5 сентября 2024 года специалисты исследовательской группы F.A.C.C.T. зафиксировали серию новых фишинговых рассылок, организованных кибершпионской группировкой PhantomCore. Целями атак стали несколько российских организаций, среди которых:

• российская ИТ-компания, разрабатывающая программное обеспечение и онлайн-кассы;
• компания, занимающаяся организацией командировок;
• конструкторское бюро;
• производитель систем и высокотехнологичного оборудования для беспроводной связи.

PhantomCore продолжает использовать уже скомпрометированные сторонние организации для проведения атак через фишинговые письма. Эксперты F.A.C.C.T. подробно изучили и разобрали недавние атаки.

Новые фишинговые рассылки

Одним из примеров фишинговых атак стало письмо, отправленное с, вероятно, скомпрометированного адреса компании, занимающейся строительством и автоматизацией объектов электроэнергетики и транспорта.
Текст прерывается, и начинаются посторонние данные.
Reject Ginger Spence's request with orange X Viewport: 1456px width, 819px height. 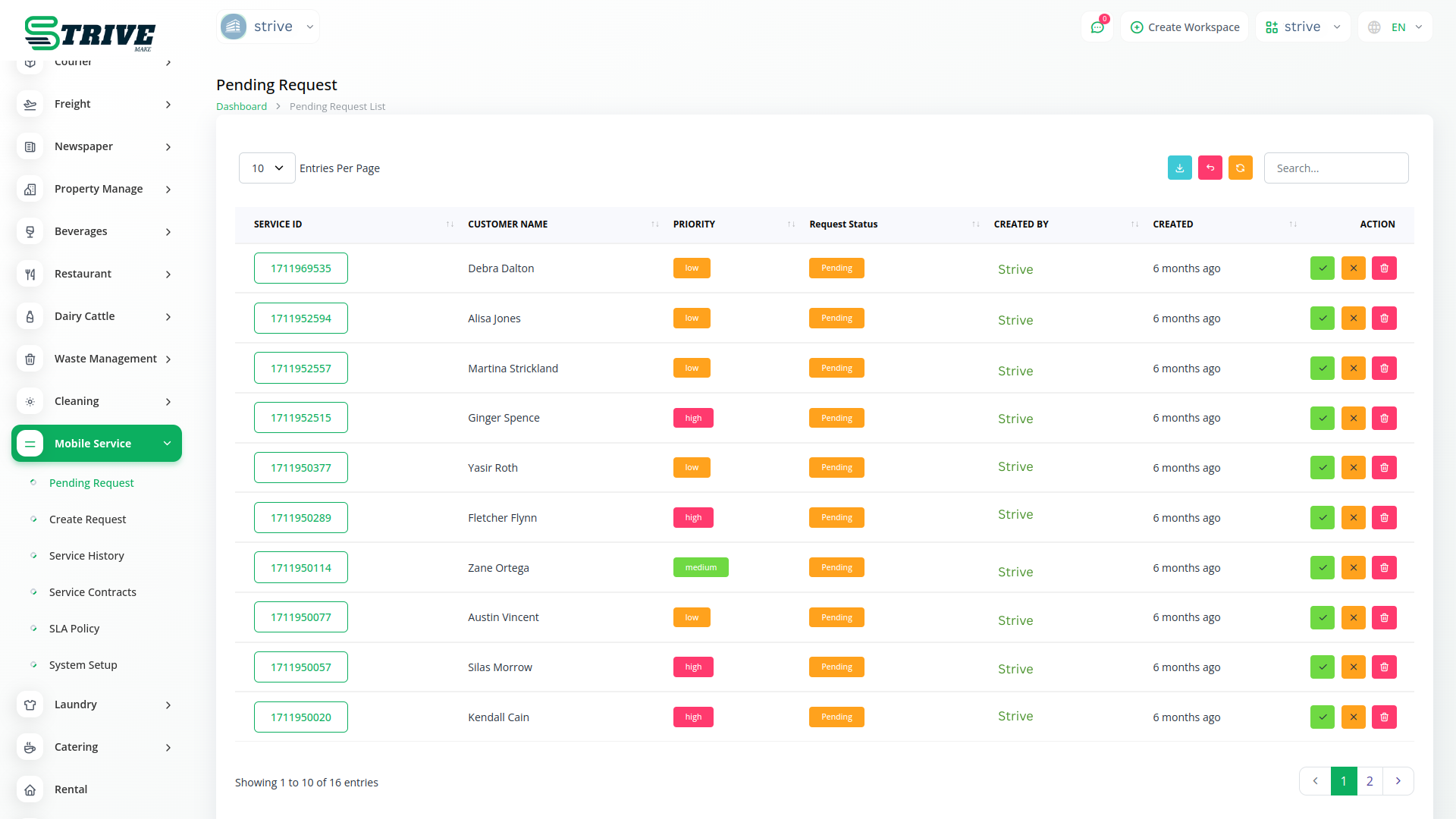(x=1353, y=418)
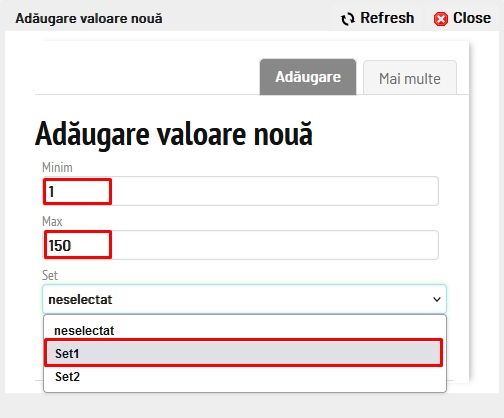Click the Set field label
This screenshot has width=504, height=418.
(x=50, y=275)
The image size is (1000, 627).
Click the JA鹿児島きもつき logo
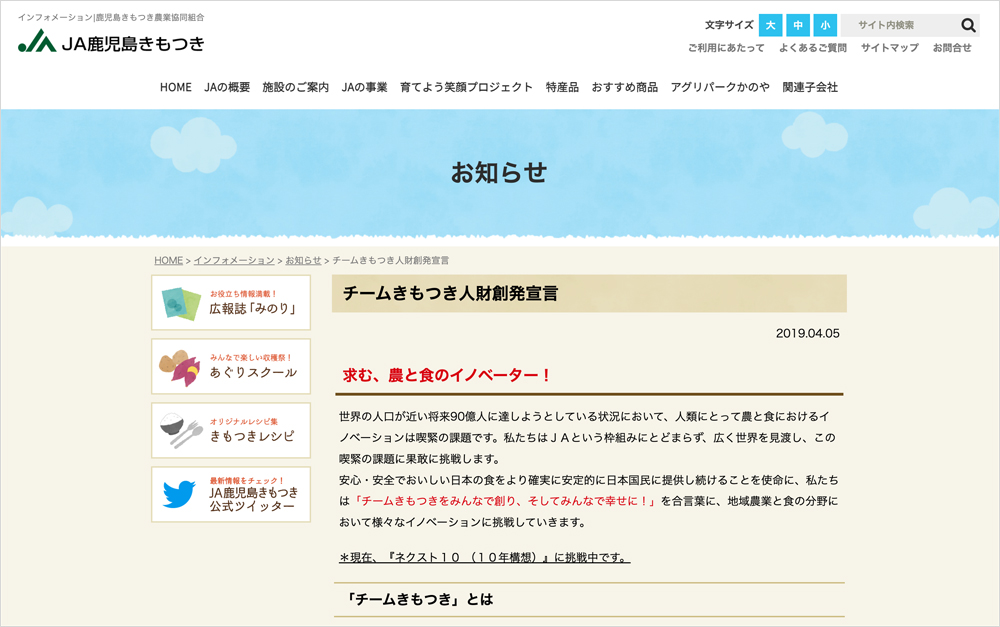(x=111, y=42)
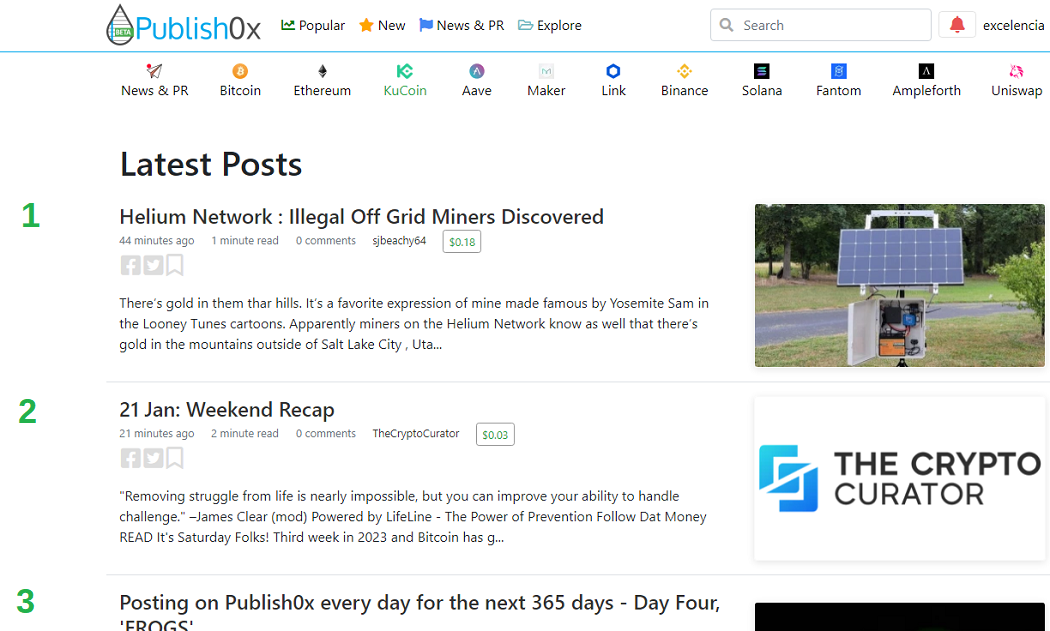Screen dimensions: 1050x631
Task: Open the Explore menu
Action: [x=550, y=25]
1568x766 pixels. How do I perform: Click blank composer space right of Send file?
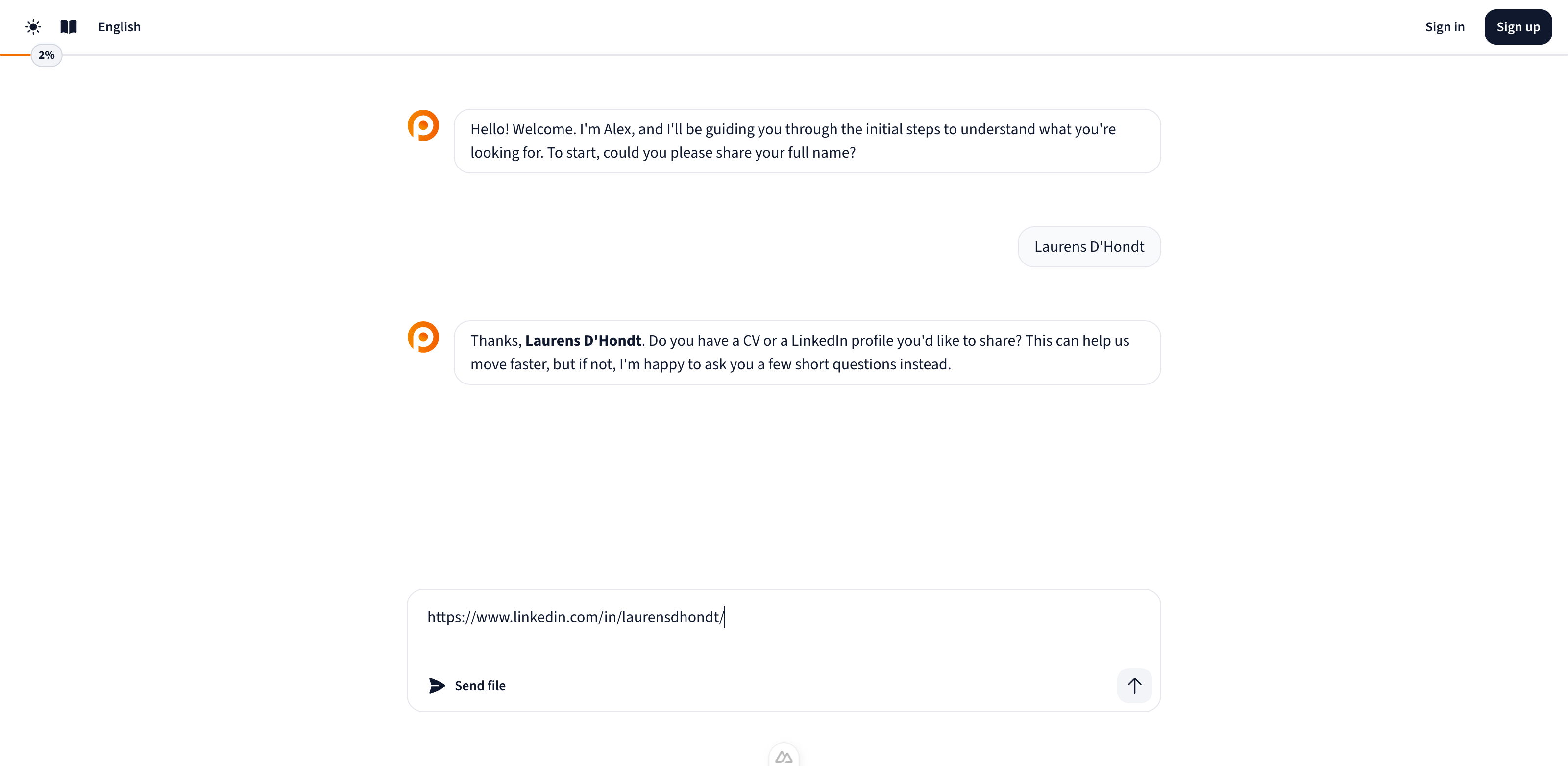(x=791, y=686)
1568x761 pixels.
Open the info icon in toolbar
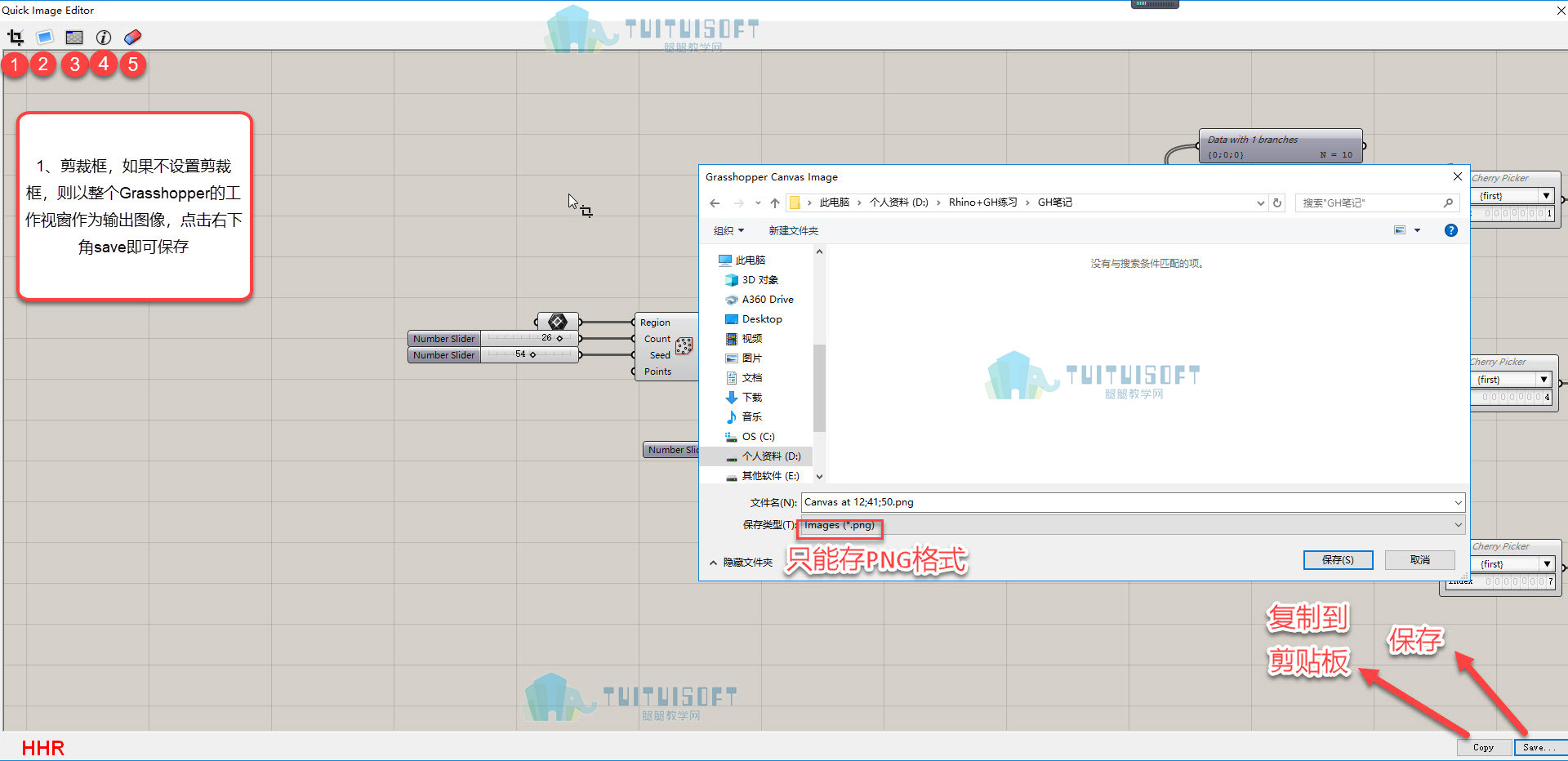104,37
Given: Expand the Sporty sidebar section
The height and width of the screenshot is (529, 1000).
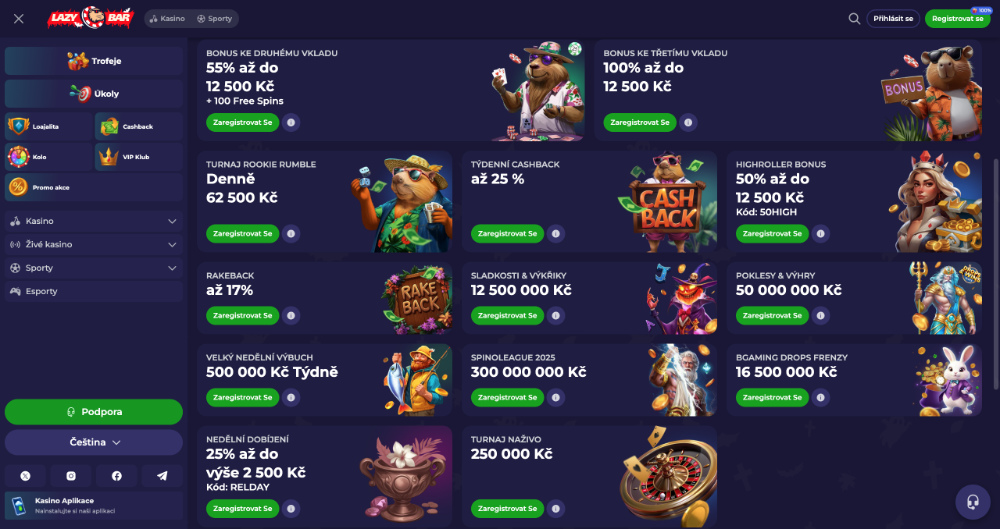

В теме письма было указано «Договор на поставку обр №00694723 от 04.09.2024». Внутри содержалось вложение — архив с аналогичным названием, защищенный паролем. Такой формат вложений часто используется злоумышленниками для маскировки под важные документы, такие как договоры или счета-фактуры. Пример содержимого письма показан на рисунке 1.

Рис. 1 — Пример письма из рассылки PhantomCore от 05.09.2024

Вложение представляло собой архив, внутри которого находились два файла: один исполняемый, другой — легитимный PDF-документ-приманка с таким же именем. Примечательно, что злоумышленники усложнили пароль к архиву, сделав его более сложным по сравнению с предыдущими атаками. Содержимое архива представлено на рисунке 2.

Рис. 2 — Содержимое архива «Договор_на_поставку_обр_00694723_от_04_09_2024.rar»

Злоумышленники продолжают использовать уязвимость CVE-2023-38831, которая позволяет исполняемому файлу запускаться при открытии PDF-документа пользователем. Уязвимость затрагивает версии WinRAR ниже 6.23.

Вредоносное ПО PhantomCore.KscDL_trim

Исполняемый файл, содержащийся в архиве, представляет собой вредоносную программу, классифицированную как PhantomCore.KscDL_trim. Эта программа является облегченной версией загрузчика PhantomCore.KscDL, написанной на языке C++ и упакованной с использованием инструмента UPX. Вредоносное ПО использует HTTP-протокол для взаимодействия с управляющим сервером C2 по адресу: 185[.]130[.]251[.]55:80.

PhantomCore.KscDL_trim обладает следующими функциями:

• загрузка и запуск файлов с C2-сервера;
• выполнение произвольных команд через интерпретатор команд Windows;
• циклическая отправка запросов для получения новых команд с C2.

При первом запуске программа собирает информацию о системе жертвы, включая доменное имя, IP-адрес, версию операционной системы и имя пользователя. Эта информация передается на сервер с помощью POST-запроса, после чего система жертвы начинает получать команды для выполнения. Пример последовательности команд, используемых для профилирования жертвы, приведен на рисунке 3.

Рис. 3 — Команды PhantomCore для профилирования жертвы

Команды, используемые загрузчиком, позволяют злоумышленникам загружать файлы на зараженную систему, выполнять команды в командной строке Windows, а также запускать файлы на устройстве жертвы. После выполнения каждой команды результаты отправляются обратно на C2-сервер.